**Task prompt:** An identical transcription of the records is required.

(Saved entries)
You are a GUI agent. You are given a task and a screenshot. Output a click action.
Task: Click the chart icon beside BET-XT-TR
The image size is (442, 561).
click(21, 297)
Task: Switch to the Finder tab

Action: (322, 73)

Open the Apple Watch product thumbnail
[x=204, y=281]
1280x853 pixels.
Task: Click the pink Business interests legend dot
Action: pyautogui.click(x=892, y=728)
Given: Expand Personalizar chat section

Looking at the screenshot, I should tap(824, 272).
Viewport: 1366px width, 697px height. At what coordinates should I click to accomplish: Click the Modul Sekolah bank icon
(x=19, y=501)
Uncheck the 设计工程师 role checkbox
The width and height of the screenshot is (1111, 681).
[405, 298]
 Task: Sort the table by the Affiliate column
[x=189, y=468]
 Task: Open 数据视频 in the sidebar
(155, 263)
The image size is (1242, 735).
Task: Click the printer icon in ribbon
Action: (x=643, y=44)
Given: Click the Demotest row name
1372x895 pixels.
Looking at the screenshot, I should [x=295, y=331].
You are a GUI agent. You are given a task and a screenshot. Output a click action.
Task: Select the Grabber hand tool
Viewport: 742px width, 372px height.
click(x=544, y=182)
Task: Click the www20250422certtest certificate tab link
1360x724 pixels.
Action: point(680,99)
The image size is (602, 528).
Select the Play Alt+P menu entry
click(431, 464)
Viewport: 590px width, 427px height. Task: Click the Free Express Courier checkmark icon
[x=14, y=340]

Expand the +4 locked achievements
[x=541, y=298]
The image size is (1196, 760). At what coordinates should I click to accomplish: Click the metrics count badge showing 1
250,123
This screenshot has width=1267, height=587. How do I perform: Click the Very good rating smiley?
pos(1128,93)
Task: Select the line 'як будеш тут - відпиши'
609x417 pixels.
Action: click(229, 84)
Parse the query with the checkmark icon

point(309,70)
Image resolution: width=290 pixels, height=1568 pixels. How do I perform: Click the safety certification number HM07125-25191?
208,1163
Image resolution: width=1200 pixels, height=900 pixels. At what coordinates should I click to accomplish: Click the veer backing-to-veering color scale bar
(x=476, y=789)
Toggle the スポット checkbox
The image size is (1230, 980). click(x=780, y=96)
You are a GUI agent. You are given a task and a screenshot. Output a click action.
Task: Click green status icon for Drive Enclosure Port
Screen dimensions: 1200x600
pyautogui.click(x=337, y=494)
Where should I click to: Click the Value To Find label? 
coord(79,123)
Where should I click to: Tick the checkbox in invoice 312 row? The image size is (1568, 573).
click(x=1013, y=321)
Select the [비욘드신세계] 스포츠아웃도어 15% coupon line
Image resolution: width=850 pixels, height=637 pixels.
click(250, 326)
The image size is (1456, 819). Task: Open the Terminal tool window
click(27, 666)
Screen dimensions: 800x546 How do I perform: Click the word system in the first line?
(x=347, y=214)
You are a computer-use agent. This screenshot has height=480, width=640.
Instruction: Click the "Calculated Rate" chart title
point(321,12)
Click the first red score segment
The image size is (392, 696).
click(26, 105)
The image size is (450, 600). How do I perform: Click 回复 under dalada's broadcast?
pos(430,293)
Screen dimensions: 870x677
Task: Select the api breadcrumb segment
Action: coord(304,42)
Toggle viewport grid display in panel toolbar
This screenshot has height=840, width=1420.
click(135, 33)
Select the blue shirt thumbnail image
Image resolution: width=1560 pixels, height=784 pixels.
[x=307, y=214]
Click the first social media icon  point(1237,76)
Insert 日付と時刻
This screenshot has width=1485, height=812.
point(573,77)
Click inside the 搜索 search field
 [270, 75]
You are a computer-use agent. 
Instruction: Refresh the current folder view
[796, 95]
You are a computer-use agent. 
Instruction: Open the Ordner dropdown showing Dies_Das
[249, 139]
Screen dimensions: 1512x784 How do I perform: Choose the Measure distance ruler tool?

**Written solution:**
You are a GUI agent. You are given a task and a screenshot. Output a click action.
Task: Click the chart icon beside BET-XT-TR
The image size is (442, 561).
click(21, 297)
Task: Switch to the Finder tab

Action: (322, 73)

Open the Apple Watch product thumbnail
[x=204, y=281]
1280x853 pixels.
Task: Click the pink Business interests legend dot
Action: pyautogui.click(x=892, y=728)
Given: Expand Personalizar chat section

Looking at the screenshot, I should tap(824, 272).
Viewport: 1366px width, 697px height. At what coordinates should I click to accomplish: Click the Modul Sekolah bank icon
(x=19, y=501)
Uncheck the 设计工程师 role checkbox
The width and height of the screenshot is (1111, 681).
[405, 298]
 Task: Sort the table by the Affiliate column
[x=189, y=468]
 Task: Open 数据视频 in the sidebar
(155, 263)
The image size is (1242, 735).
Task: Click the printer icon in ribbon
Action: (x=643, y=44)
Given: Click the Demotest row name
1372x895 pixels.
Looking at the screenshot, I should [x=295, y=331].
You are a GUI agent. You are given a task and a screenshot. Output a click action.
Task: Select the Grabber hand tool
Viewport: 742px width, 372px height.
click(x=544, y=182)
Task: Click the www20250422certtest certificate tab link
1360x724 pixels.
Action: point(680,99)
The image size is (602, 528).
Select the Play Alt+P menu entry
click(431, 464)
Viewport: 590px width, 427px height. Task: Click the Free Express Courier checkmark icon
[x=14, y=340]

Expand the +4 locked achievements
[x=541, y=298]
The image size is (1196, 760). At what coordinates should I click to accomplish: Click the metrics count badge showing 1
250,123
This screenshot has width=1267, height=587. How do I perform: Click the Very good rating smiley?
pos(1128,93)
Task: Select the line 'як будеш тут - відпиши'
609x417 pixels.
Action: click(229, 84)
Parse the query with the checkmark icon

point(309,70)
Image resolution: width=290 pixels, height=1568 pixels. How do I perform: Click the safety certification number HM07125-25191?
208,1163
Image resolution: width=1200 pixels, height=900 pixels. At what coordinates should I click to accomplish: Click the veer backing-to-veering color scale bar
(x=476, y=789)
Toggle the スポット checkbox
The image size is (1230, 980). click(x=780, y=96)
You are a GUI agent. You are given a task and a screenshot. Output a click action.
Task: Click green status icon for Drive Enclosure Port
Screen dimensions: 1200x600
pyautogui.click(x=337, y=494)
Where should I click to: Click the Value To Find label? 
coord(79,123)
Where should I click to: Tick the checkbox in invoice 312 row? The image size is (1568, 573).
click(x=1013, y=321)
Select the [비욘드신세계] 스포츠아웃도어 15% coupon line
Image resolution: width=850 pixels, height=637 pixels.
click(250, 326)
The image size is (1456, 819). Task: Open the Terminal tool window
click(27, 666)
Screen dimensions: 800x546 How do I perform: Click the word system in the first line?
(x=347, y=214)
You are a computer-use agent. This screenshot has height=480, width=640.
Instruction: Click the "Calculated Rate" chart title
point(321,12)
Click the first red score segment
The image size is (392, 696).
click(26, 105)
The image size is (450, 600). How do I perform: Click 回复 under dalada's broadcast?
pos(430,293)
Screen dimensions: 870x677
Task: Select the api breadcrumb segment
Action: coord(304,42)
Toggle viewport grid display in panel toolbar
This screenshot has height=840, width=1420.
click(135, 33)
Select the blue shirt thumbnail image
Image resolution: width=1560 pixels, height=784 pixels.
[x=307, y=214]
Click the first social media icon  point(1237,76)
Insert 日付と時刻
This screenshot has width=1485, height=812.
point(573,77)
Click inside the 搜索 search field
 [270, 75]
You are a computer-use agent. 
Instruction: Refresh the current folder view
[796, 95]
You are a computer-use agent. 
Instruction: Open the Ordner dropdown showing Dies_Das
[249, 139]
Screen dimensions: 1512x784 How do I perform: Choose the Measure distance ruler tool?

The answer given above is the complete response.